The first item is definitely "taper candles." The second is less clear. "Glases" is definitely "glasses," but perhaps not of the drinking variety. A "glass" in Tudor-speak was most commonly a mirror. Vessels for drinking, even the very rare ones made of glass (a huge luxury at the time), were not yet commonly referred to as "glasses." Seeing the full context would assist in determinng what "ronnynge" means, though I agree with Lara that "running" seems obvious. There is, however, an answer to the same question on Yahoo indicating that a running glass is "a glass with no base," perhaps meaning a stem-less goblet or what might today be called a tumbler.
I did a Google on "running glass" to see what turned up:RUNNING(-GLASS) vbl. sb. 17. not in OED (naut.)1994 G. Hutchinson Medieval ships and shipping 178rennyng glassnote: author glosses as `sandglass'So it might be what we call an "hourglass," the sand doing the actual "running."

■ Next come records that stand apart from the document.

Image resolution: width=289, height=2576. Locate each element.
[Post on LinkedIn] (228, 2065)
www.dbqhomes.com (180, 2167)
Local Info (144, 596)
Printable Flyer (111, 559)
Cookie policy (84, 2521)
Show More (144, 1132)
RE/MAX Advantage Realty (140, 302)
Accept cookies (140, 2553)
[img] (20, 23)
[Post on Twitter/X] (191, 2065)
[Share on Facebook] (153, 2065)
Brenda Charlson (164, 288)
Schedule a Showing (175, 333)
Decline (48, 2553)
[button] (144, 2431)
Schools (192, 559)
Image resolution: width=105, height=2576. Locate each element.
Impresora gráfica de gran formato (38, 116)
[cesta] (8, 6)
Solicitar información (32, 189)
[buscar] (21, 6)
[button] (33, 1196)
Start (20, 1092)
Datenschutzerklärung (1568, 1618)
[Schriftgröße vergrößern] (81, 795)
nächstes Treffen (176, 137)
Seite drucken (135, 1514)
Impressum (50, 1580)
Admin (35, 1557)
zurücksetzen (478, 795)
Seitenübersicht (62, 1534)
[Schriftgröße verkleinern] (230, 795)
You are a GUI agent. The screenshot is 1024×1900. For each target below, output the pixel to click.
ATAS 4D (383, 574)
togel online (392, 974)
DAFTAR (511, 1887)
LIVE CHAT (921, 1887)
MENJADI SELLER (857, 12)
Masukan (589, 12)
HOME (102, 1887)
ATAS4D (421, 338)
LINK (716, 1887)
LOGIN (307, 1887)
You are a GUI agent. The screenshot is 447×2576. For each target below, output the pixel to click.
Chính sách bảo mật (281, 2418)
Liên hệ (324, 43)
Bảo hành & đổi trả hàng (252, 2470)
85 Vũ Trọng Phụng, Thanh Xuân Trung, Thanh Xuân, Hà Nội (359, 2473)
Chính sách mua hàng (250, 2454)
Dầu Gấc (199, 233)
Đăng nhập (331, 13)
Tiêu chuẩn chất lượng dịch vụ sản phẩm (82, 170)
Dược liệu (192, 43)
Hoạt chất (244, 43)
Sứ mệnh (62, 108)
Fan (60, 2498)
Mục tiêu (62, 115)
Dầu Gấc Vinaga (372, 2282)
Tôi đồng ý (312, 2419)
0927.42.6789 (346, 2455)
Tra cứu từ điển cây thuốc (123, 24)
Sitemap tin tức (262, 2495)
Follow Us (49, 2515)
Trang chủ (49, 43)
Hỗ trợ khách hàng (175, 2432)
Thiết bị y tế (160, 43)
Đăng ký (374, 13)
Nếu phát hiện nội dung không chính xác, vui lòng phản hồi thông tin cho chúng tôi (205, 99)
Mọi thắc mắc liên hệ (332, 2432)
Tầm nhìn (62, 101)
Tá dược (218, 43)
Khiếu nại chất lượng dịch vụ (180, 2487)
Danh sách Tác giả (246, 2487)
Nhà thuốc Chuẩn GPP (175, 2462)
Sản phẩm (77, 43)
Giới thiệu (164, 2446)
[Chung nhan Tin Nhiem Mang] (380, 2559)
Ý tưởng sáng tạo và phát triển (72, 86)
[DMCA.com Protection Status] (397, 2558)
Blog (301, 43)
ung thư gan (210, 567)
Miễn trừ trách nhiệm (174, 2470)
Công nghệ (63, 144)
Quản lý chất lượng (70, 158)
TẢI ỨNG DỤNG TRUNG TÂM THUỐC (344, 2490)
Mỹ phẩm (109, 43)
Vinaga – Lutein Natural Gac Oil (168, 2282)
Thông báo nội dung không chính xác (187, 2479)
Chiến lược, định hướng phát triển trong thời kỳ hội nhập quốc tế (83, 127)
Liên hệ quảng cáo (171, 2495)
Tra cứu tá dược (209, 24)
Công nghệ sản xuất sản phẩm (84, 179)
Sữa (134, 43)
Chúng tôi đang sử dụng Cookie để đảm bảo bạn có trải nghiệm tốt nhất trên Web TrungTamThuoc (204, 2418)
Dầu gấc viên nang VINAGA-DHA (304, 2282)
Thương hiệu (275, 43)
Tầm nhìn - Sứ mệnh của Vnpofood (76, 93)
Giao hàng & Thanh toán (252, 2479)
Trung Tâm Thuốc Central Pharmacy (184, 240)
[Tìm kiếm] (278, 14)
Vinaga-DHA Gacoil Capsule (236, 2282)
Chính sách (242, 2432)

That's what I get for trying to Google "running glasses" instead of just "running glass". Of course, all I got were hits for goggles for joggers...I looked at the OED, and sure enough, there is 'running glass' as an obscure term for 'hourglass' or 'sandglass'. It seems to be in a 19th century book quoting a primary source of 1485 about the ships of Henry VII.Learn something new every day!
Fascinating. I should have thought to check the OED myself. "Hour glass" it is then! Good work, Foose!
Just done same work ! Sheet does say find something to measure time, so must be accurate!